■ **EXERCISE GOAL**: Write out each record exactly as it stands. No pictures belong in the copy.

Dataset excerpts
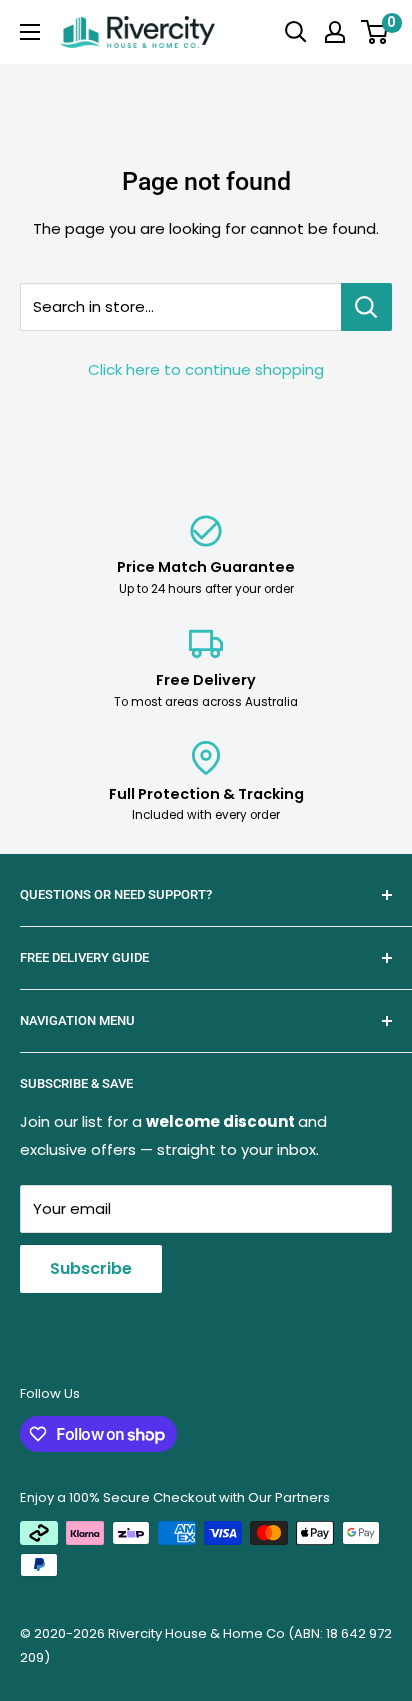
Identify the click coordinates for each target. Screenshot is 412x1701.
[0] (375, 32)
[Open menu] (30, 32)
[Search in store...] (366, 307)
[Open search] (296, 32)
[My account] (335, 32)
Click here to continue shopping (206, 369)
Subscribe (91, 1268)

■ **EXPECTED ANSWER**:
Identify the click coordinates for each target. Screenshot is 412x1701.
[0] (375, 32)
[Open menu] (30, 32)
[Search in store...] (366, 307)
[Open search] (296, 32)
[My account] (335, 32)
Click here to continue shopping (206, 369)
Subscribe (91, 1268)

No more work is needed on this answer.